Lines with the word "kieszenią" in them are the ones to copy from the records.

────────────────────

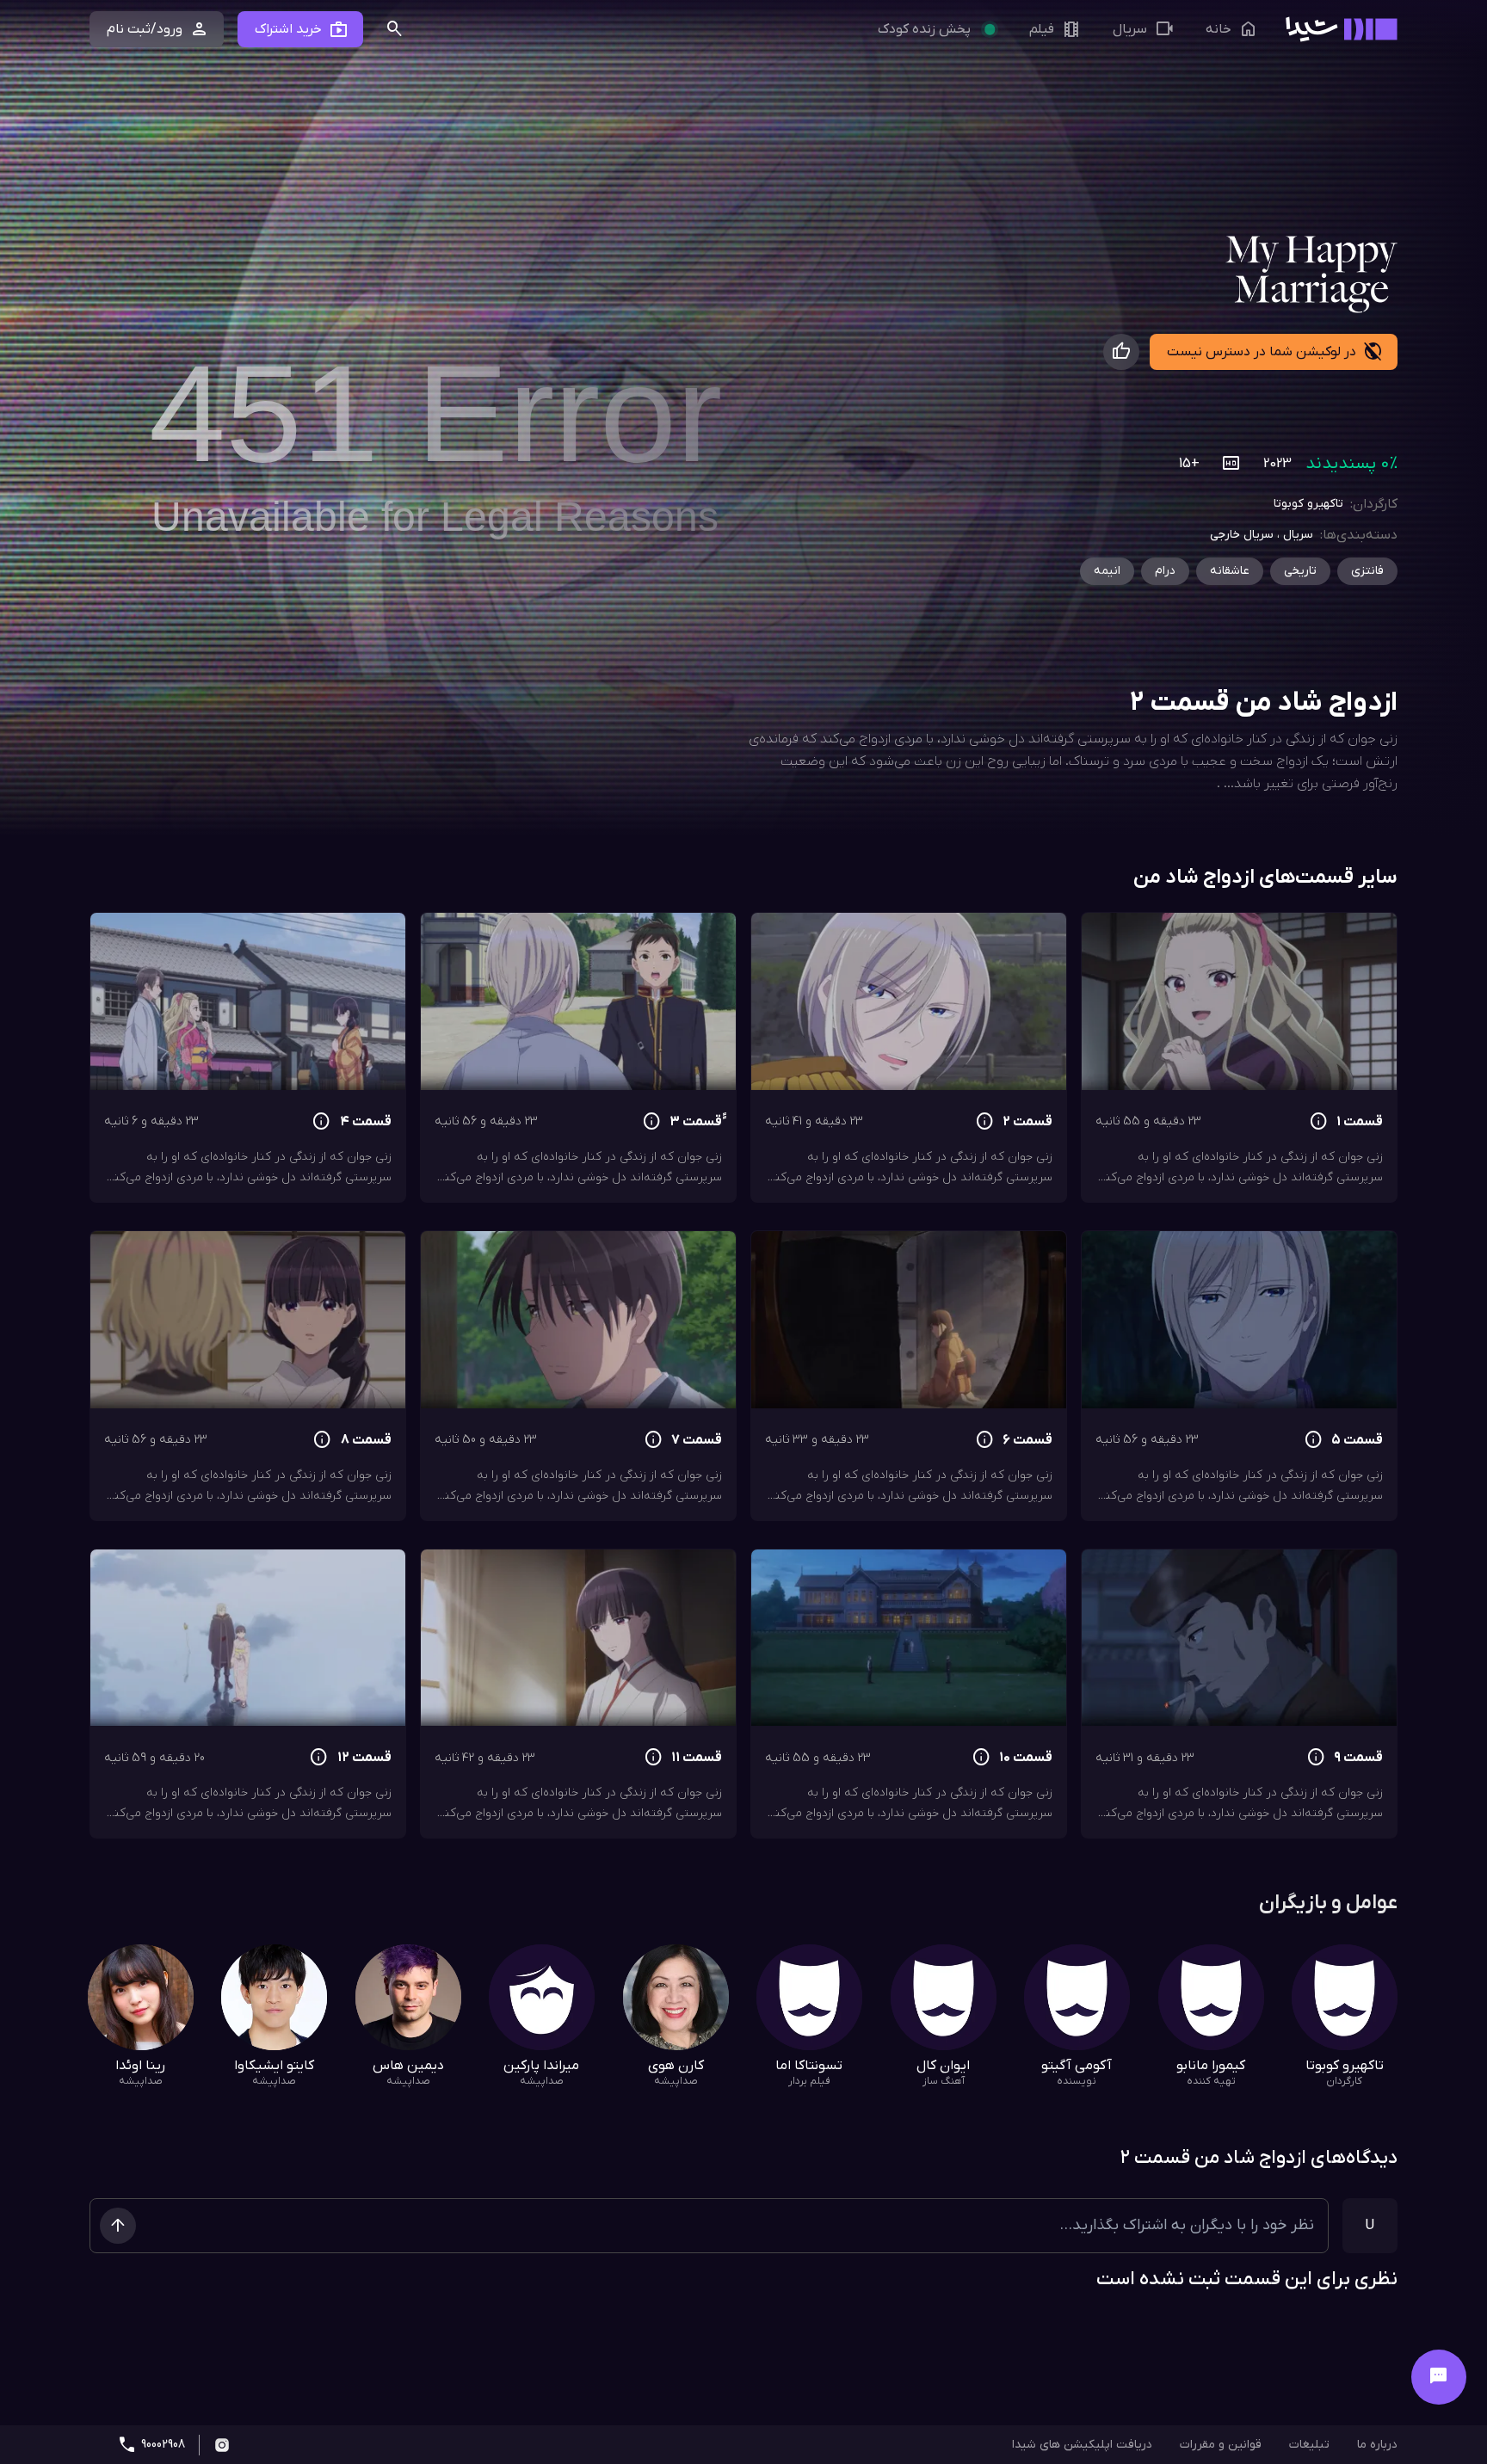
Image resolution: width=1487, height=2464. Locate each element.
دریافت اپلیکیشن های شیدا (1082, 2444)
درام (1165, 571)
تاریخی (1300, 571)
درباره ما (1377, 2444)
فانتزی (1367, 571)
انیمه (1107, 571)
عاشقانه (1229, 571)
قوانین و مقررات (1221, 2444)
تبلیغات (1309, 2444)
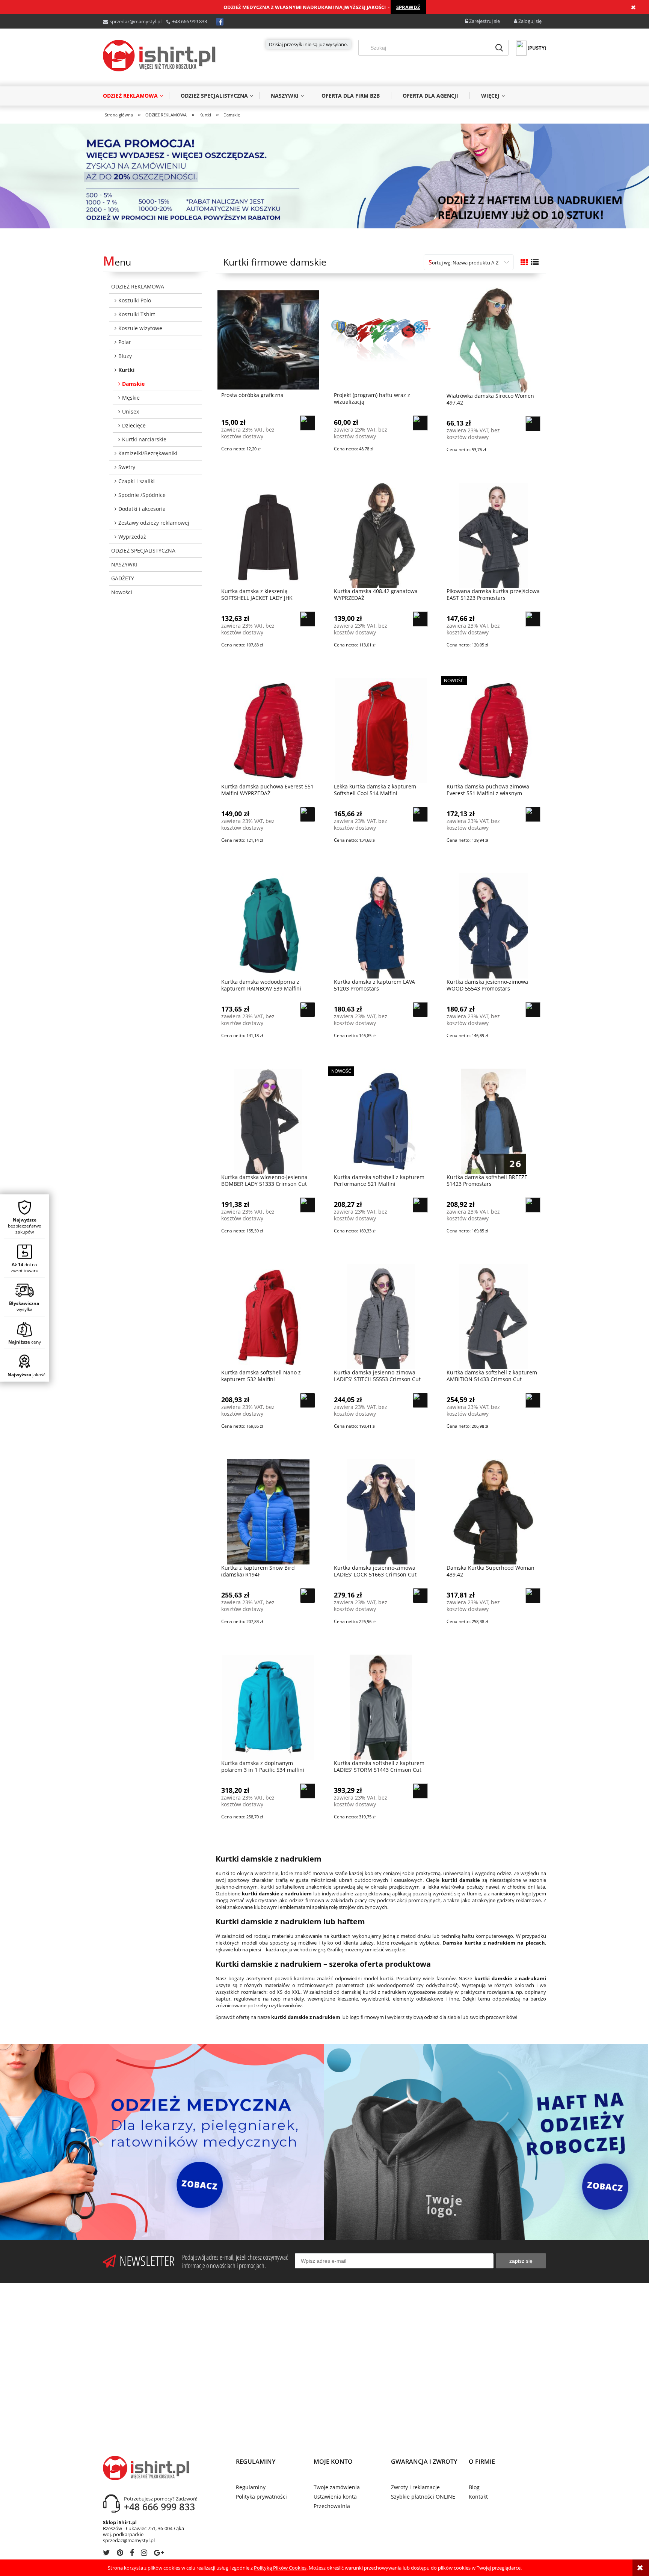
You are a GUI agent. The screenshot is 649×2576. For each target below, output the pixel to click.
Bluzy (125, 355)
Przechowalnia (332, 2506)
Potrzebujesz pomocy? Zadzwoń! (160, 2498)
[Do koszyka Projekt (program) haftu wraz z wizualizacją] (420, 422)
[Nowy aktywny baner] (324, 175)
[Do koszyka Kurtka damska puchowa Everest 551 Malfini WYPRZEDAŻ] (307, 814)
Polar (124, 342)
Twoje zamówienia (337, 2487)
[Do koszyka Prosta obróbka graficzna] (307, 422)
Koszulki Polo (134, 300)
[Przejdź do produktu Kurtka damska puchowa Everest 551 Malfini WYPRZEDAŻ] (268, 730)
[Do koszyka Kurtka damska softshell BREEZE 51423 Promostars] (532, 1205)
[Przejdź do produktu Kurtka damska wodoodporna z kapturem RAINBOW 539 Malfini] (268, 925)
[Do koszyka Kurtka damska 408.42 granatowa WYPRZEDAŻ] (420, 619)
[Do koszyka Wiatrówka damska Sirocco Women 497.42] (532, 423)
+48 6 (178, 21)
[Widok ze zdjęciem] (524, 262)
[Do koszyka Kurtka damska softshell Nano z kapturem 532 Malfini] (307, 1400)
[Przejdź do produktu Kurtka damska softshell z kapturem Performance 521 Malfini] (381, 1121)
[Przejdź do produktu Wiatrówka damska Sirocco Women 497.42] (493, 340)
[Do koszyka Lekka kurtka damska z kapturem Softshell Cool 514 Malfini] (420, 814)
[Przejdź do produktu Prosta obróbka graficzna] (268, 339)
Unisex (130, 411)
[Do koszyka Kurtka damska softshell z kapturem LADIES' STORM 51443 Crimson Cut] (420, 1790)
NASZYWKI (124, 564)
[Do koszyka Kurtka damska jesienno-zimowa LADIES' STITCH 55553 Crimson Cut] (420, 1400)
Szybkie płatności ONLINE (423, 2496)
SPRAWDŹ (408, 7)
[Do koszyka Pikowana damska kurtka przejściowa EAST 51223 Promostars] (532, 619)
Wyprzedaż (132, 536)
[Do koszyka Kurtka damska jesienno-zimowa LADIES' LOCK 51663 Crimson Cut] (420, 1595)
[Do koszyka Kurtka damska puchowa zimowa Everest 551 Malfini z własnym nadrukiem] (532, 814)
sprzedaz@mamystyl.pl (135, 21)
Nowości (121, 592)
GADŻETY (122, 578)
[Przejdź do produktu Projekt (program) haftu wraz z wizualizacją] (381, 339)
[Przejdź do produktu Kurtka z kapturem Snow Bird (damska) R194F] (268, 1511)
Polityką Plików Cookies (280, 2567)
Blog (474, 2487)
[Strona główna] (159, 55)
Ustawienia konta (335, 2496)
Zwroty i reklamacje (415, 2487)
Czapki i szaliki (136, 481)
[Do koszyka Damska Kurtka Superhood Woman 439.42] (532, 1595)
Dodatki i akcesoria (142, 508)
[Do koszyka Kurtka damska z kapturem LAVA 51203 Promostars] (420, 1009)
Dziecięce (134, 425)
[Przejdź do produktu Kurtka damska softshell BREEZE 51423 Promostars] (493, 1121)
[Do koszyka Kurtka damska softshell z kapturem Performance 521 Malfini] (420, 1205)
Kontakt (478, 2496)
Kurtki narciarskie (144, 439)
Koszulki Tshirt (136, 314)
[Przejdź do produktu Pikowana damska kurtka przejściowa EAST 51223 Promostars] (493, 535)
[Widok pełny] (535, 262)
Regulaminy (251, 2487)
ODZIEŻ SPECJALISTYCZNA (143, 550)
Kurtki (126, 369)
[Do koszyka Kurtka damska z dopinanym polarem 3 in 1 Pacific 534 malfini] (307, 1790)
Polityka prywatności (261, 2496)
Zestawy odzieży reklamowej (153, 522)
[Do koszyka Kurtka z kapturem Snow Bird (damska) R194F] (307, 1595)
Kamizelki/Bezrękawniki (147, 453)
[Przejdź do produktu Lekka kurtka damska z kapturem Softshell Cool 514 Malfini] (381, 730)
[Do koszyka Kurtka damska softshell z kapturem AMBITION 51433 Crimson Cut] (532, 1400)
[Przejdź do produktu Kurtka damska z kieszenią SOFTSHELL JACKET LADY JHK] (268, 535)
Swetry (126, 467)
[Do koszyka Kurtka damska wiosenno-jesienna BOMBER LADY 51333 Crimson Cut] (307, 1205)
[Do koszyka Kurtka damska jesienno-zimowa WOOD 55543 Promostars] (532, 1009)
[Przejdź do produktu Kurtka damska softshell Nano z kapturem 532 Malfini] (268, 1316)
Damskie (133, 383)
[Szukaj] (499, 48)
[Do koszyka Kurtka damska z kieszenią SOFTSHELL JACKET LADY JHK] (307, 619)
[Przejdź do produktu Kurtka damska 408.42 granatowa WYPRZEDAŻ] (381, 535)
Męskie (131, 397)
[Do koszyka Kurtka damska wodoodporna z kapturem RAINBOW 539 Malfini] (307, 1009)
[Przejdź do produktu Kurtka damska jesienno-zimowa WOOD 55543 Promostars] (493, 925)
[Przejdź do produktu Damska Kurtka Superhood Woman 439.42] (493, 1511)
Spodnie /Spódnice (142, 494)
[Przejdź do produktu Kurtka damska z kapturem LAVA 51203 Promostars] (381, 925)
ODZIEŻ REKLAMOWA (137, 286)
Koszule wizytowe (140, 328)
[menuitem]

────────────────────

◆ **Completed exercise**:
[Przejdź do produktu Kurtka damska z kieszenią SOFTSHELL JACKET LADY JHK] (268, 535)
[Do koszyka Kurtka damska z kieszenią SOFTSHELL JACKET LADY JHK] (307, 619)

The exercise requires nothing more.